D'importantes livraisons seront effectuées en 2023 : dix-huit chars Leclerc rénovés, 264 véhicules blindés multirôles Griffon, Serval et Jaguar, treize avions de chasse Rafale, deux avions de transport A400M, trois avions multirôles de transport et de ravitaillement (MRTT), ainsi que le deuxième sous-marin nucléaire d'attaque du programme Barracuda et un patrouilleur outre-mer (POM). On voit ici les effets du cycle long de l'industrie de la défense et l'inertie qui caractérise les LPM, au vu des effets de celle qui a débuté avec clairvoyance en 2019 ; ils témoignent du fait qu'une LPM produit des résultats sur le long terme.

S'agissant du renouvellement des stocks de munitions, 2 milliards d'euros sont prévus en autorisations d'engagement et 1,1 milliard en crédits de paiement. Ils serviront notamment à l'achat de missiles antichars et antiaériens de moyenne portée, de missiles d'interception de combat et d'autodéfense et d'obus de 155 millimètres pour les canons Caesar – camion équipé d'un système d'artillerie.

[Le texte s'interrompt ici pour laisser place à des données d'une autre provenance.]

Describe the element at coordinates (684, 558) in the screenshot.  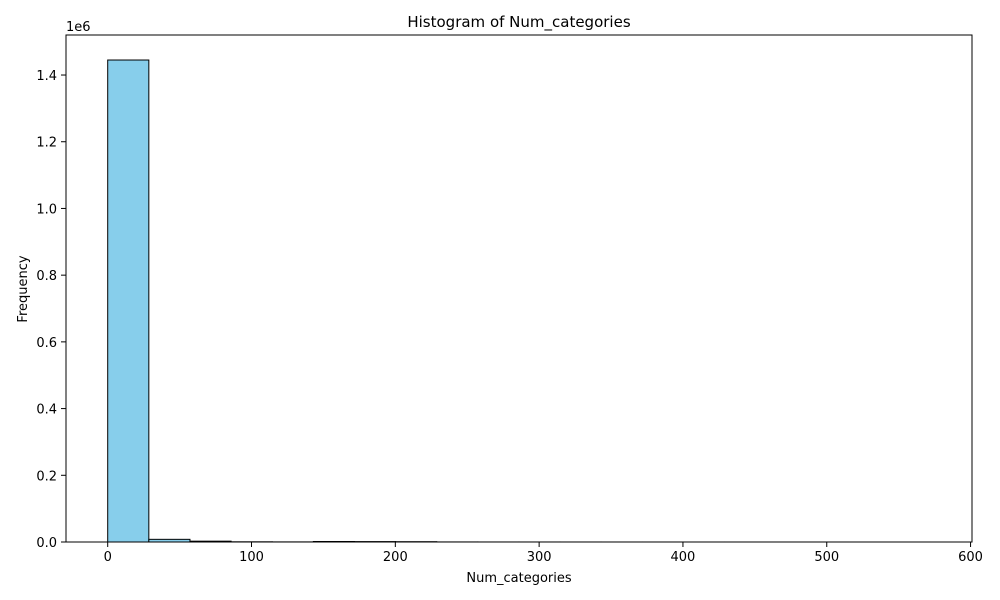
I see `x-tick-label: 400` at that location.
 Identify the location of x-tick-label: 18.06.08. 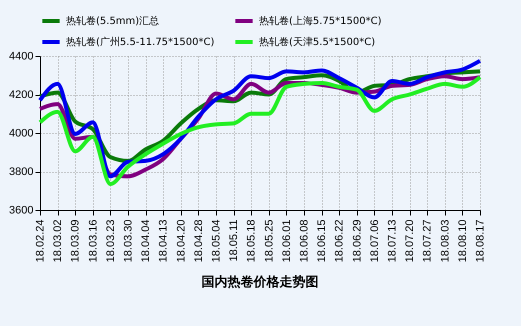
(304, 241).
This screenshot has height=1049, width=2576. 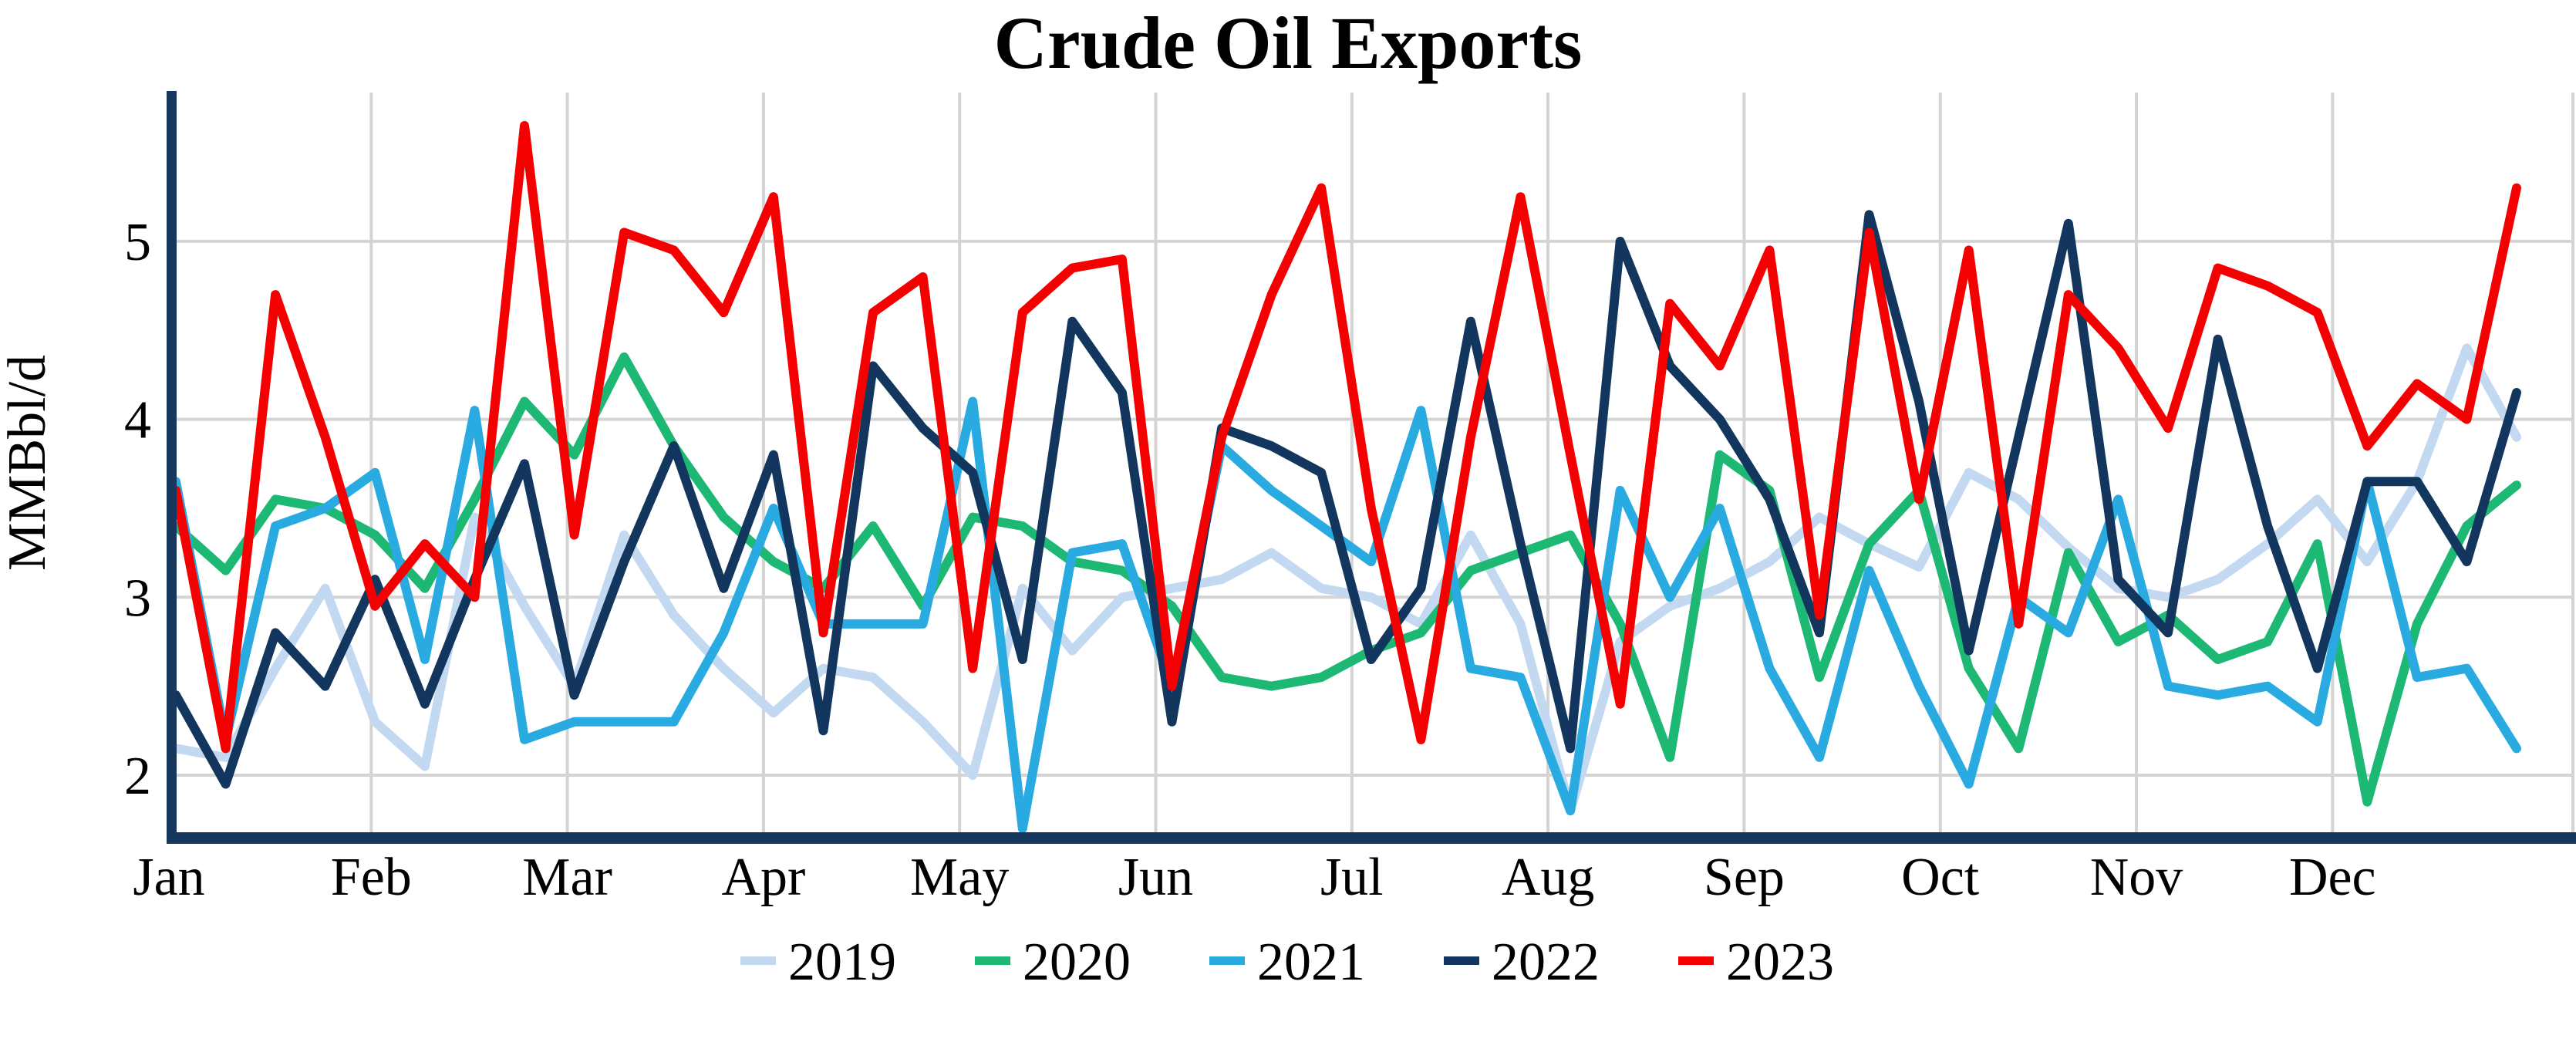 What do you see at coordinates (371, 878) in the screenshot?
I see `x-tick-label-Feb: Feb` at bounding box center [371, 878].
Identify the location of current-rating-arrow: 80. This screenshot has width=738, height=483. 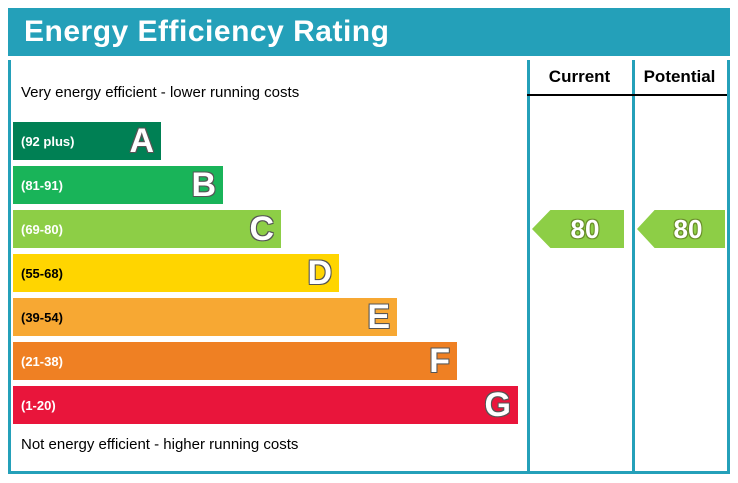
(578, 229).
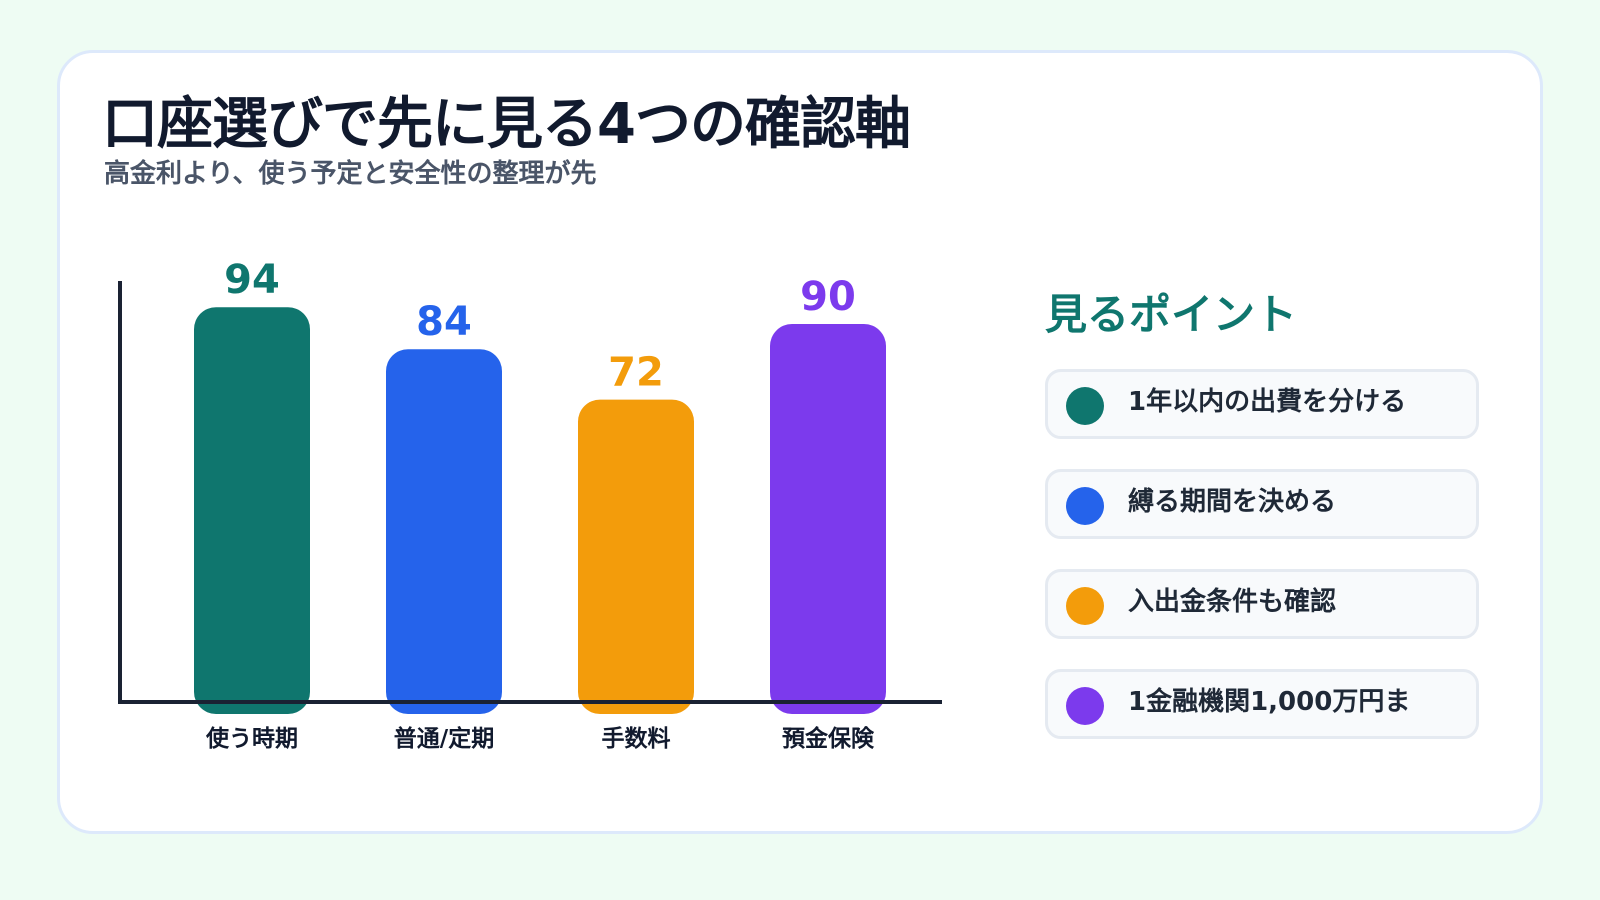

L'année 2023 sera, je l'ai dit, une année charnière entre la LPM 2019-2025 et celle des années 2024-2030, annoncée par le Président de la République. Dans un contexte géopolitique instable marqué par une recrudescence des menaces et le retour de la guerre sur le sol européen, nous devons préserver un modèle d'armée cohérent, crédible et équilibré. Nous devons aussi garder notre autonomie stratégique, préparer nos forces à la haute intensité, renforcer les entraînements et retrouver de la masse tout en conservant notre avance technologique dans plusieurs domaines.

Il faudra aussi nous préparer à l'économie de guerre, c'est-à-dire reconstituer des stocks de matériel et de munitions et nous mettre en capacité d'augmenter rapidement et massivement la production industrielle d'armement, comme nous avons su ou dû le faire pendant la crise du covid s'agissant des masques.

Il est tout aussi important de renforcer le lien entre l'armée et la nation : l'engagement de la population ukrainienne dans la défense de son territoire montre qu'un tel lien est essentiel pour la performance des forces armées. Cela suppose notamment de renforcer la réserve opérationnelle, et c'est aussi nécessaire pour rendre l'effort financier acceptable et compréhensible pour les Français.

Enfin, il faut accélérer la transition écologique du ministère des armées et réduire l'empreinte environnementale des infrastructures militaires. Sur ses bases en France comme en opérations extérieures (Opex), l'armée peut être un lieu d'expérimentation en matière de politique environnementale et énergétique, sachant que l'autonomie énergétique d'une base est aussi un atout, tant la logistique en Opex peut être un facteur de fragilité aussi bien qu'une ressource.

Dans ce contexte, je vous invite évidemment à adopter les crédits de la mission "Défense" . Notre armée a fait preuve d'habileté malgré des creux capacitaires et des stocks contraints ; nous devons lui permettre d'accéder à l'agilité.